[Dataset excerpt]
····················

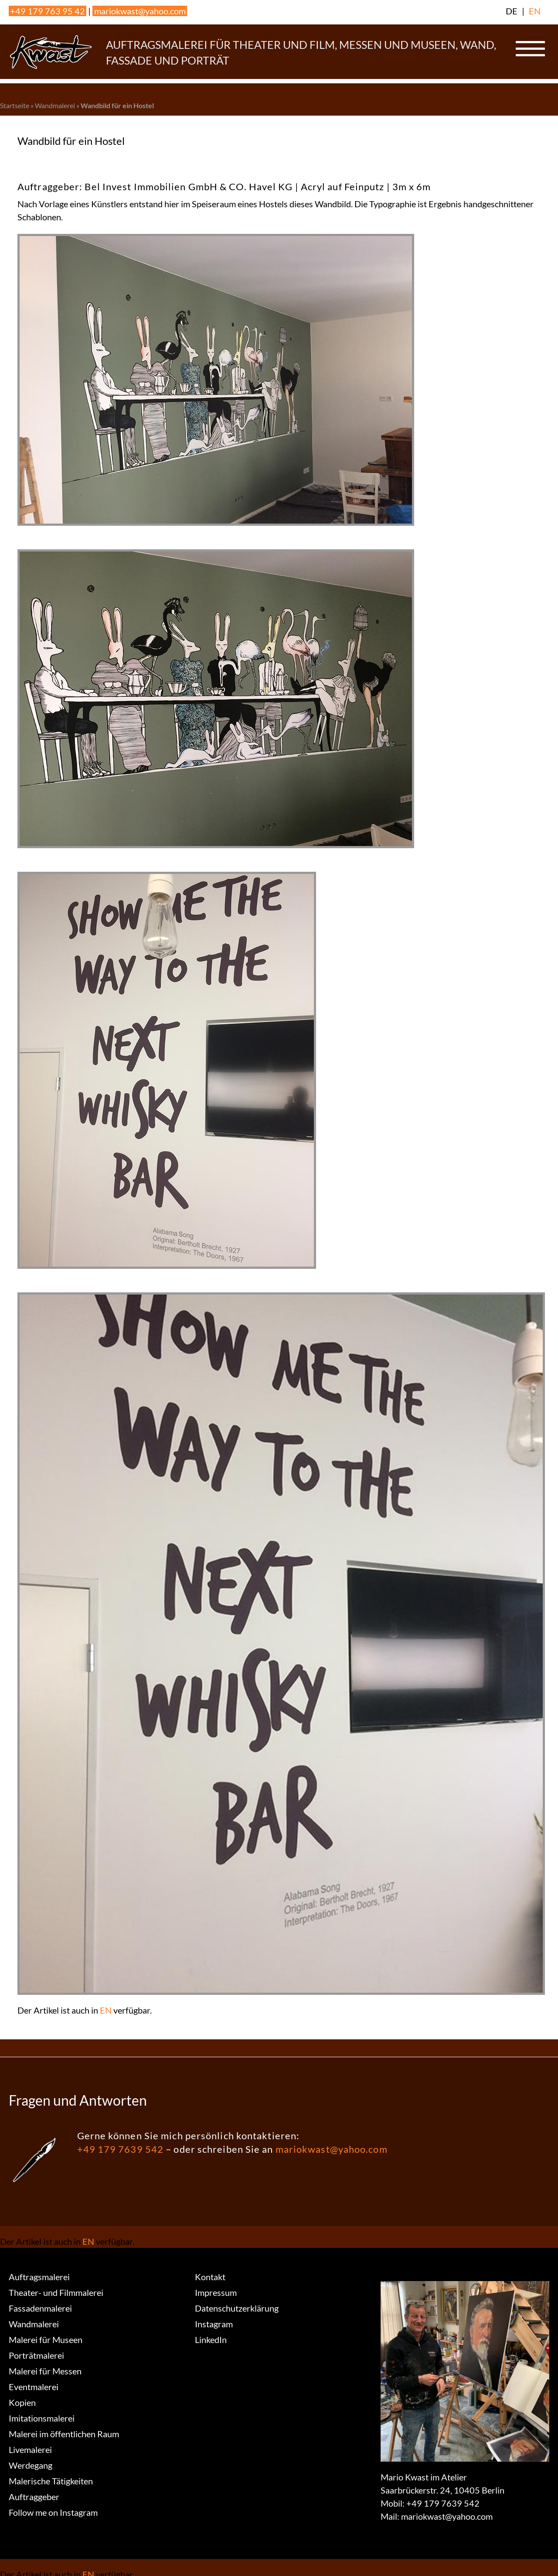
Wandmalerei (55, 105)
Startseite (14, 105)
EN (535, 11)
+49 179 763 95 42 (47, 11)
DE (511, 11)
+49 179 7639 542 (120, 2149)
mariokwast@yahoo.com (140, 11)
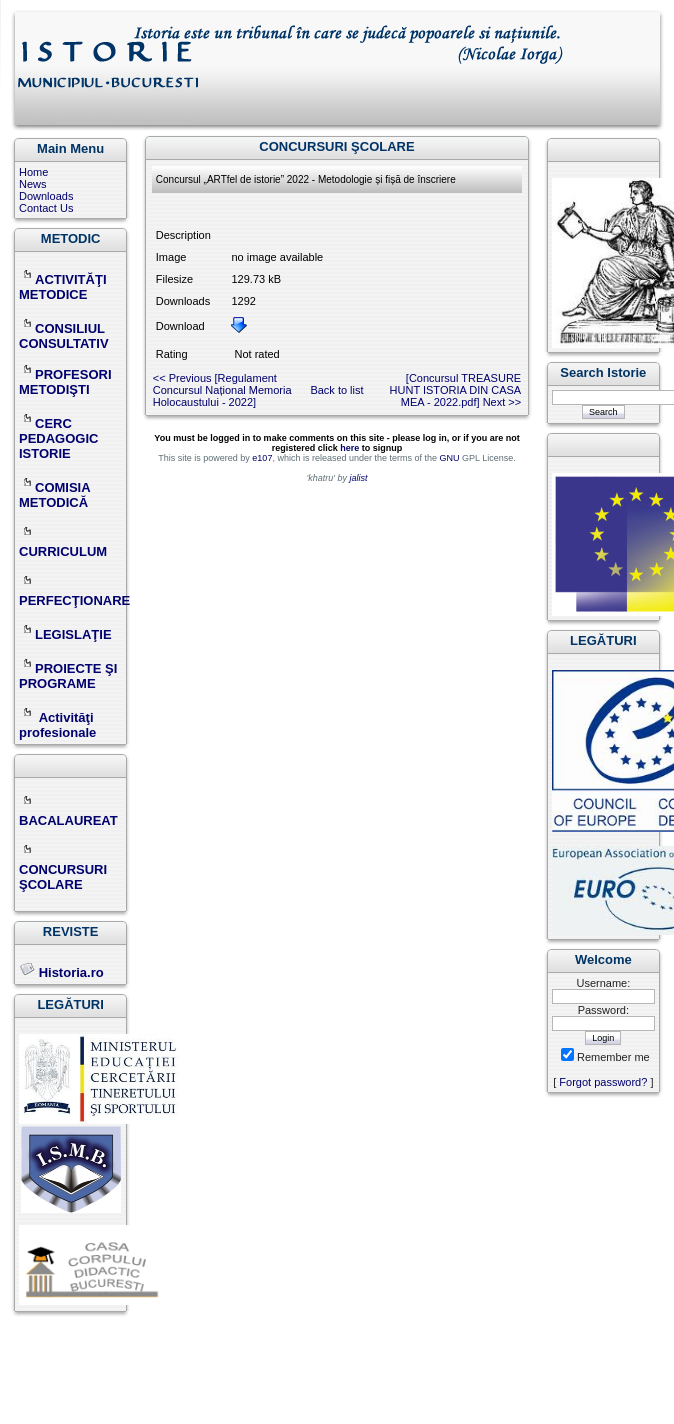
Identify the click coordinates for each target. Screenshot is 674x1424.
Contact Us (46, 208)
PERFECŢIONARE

····················

### Given request
Convert the listing, from the line with "EN (535, 11)" through the end of the listing, into a Markdown table with the columns Number and Record line. Leave out the pictures and any blank lines.

### Exercise response
| Number | Record line |
|---|---|
| 1 | EN (535, 11) |
| 2 | +49 179 763 95 42 (47, 11) |
| 3 | DE (511, 11) |
| 4 | +49 179 7639 542 (120, 2149) |
| 5 | mariokwast@yahoo.com (140, 11) |
| 6 | Identify the click coordinates for each target. Screenshot is 674x1424. |
| 7 | Contact Us (46, 208) |
| 8 | PERFECŢIONARE |